Deguignet et le polar régional

Notre région, ces derniers mois, a été marquée par deux phénomènes : le succès, aussi considérable qu'imprévu, des Mémoires d'un paysan bas-breton de Jean-Marie Deguignet, et la multiplication de titres dans un genre qui fait florès, et qu'on pourrait appeler le nouveau polar régional breton. Quels liens peut-on trouver entre ces deux phénomènes à priori antithétiques ?

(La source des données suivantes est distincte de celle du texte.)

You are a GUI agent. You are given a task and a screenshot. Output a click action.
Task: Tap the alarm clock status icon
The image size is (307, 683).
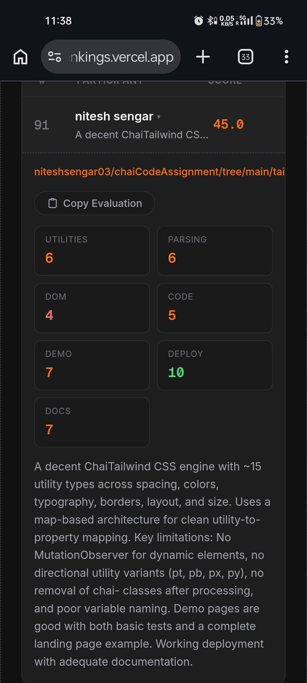click(x=198, y=21)

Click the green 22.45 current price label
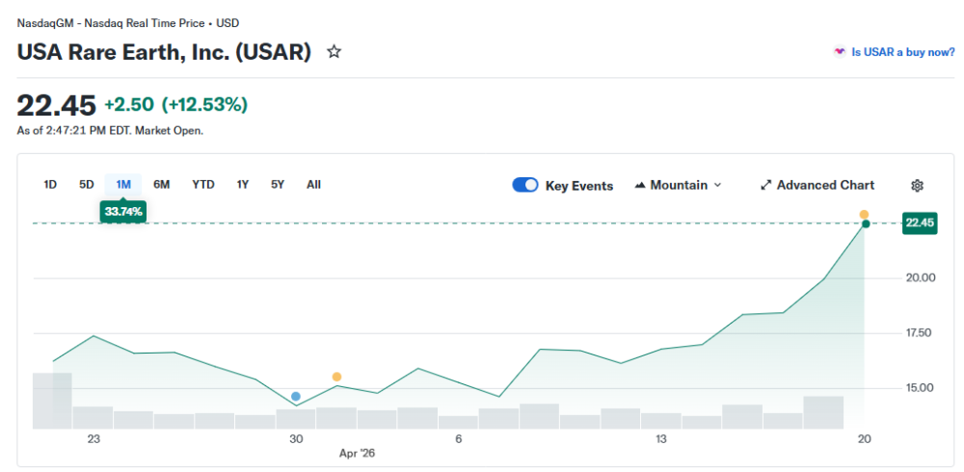(918, 223)
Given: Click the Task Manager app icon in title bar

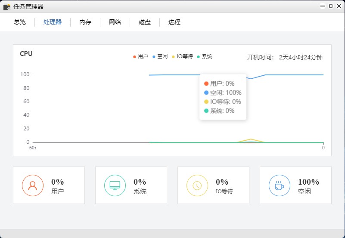Looking at the screenshot, I should (x=7, y=6).
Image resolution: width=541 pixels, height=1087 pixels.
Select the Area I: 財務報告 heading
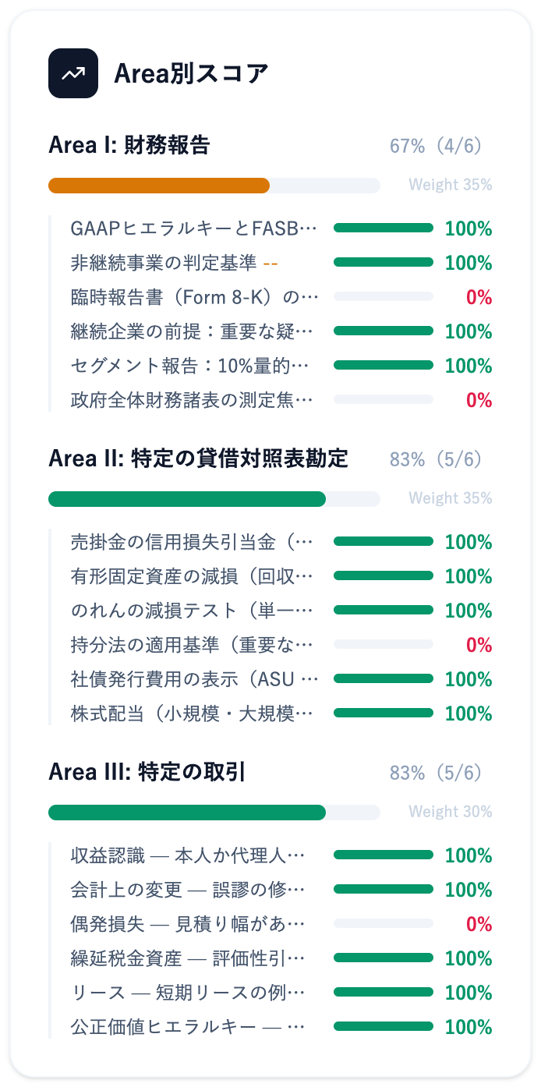[x=129, y=146]
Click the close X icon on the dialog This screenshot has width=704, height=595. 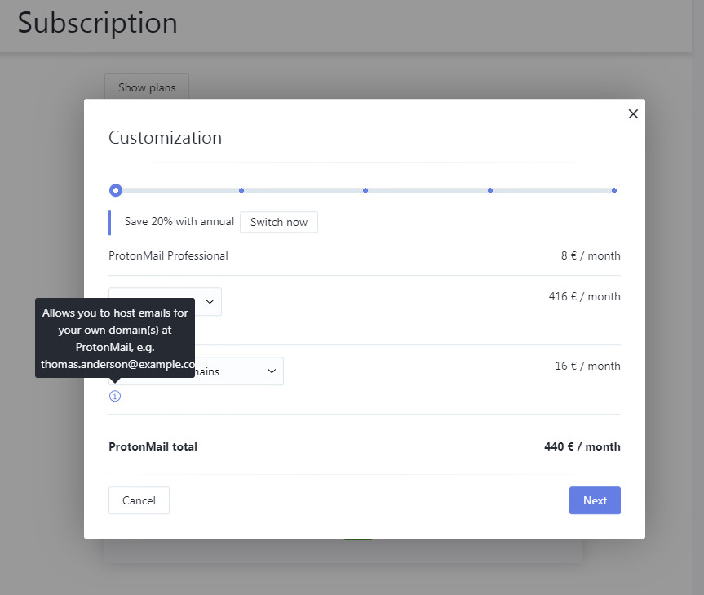point(633,113)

Le Breton a longtemps souffert de terribles complexes. En les évacuant, il s'est forgé une haute idée de ses réelles qualités et semble souvent enclin à refuser tout regard critique. Le polar, un mot qui qualifiait à l'origine les romans de série noire, durs, écrits dans une langue drue, sentant le soufre, n'est pas une littérature dont la mission est de donner de la société une image proprette et maquillée, bien au contraire. Les nouveaux polars régionaux, dans leur majorité plus proches des énigmes aseptisées d'une Agatha Christie que du roman noir américain, font seulement semblant d'aborder les problèmes de société, et renvoient de la Bretagne une image consensuelle, rassurante et sous-exposée.

 

Or le polar, le vrai, l'universel, est une littérature surexposée. Le succès des mémoires de Jean-Marie Deguignet serait-il dû à une secrète fringale de vérité ? Voilà un bonhomme qui ne mâche pas ses mots : anticlérical, antimilitariste, anarchiste, iconoclaste ne dit-il pas à notre place des vérités qu'on taisait ? Que la Bretagne a toujours été plurielle ? Qu'elle a toujours compté en son sein des contempteurs de ses travers, et qui n'en sont pas moins amoureux d'elle ? La lecture de son livre procurerait-elle la jouissance coupable d'avoir eu parmi nos ancêtres un grand assassin d'images d'Epinal ?

Oui, Deguignet tend enfin à la Bretagne ce miroir dans lequel elle n'osait pas se regarder. Sauf que ce miroir est celui du passé. Mais c'est déjà un grand pas vers la guérison d'une espèce de presbytie collective qui fait que nous nous voyons plus beaux de loin que de près.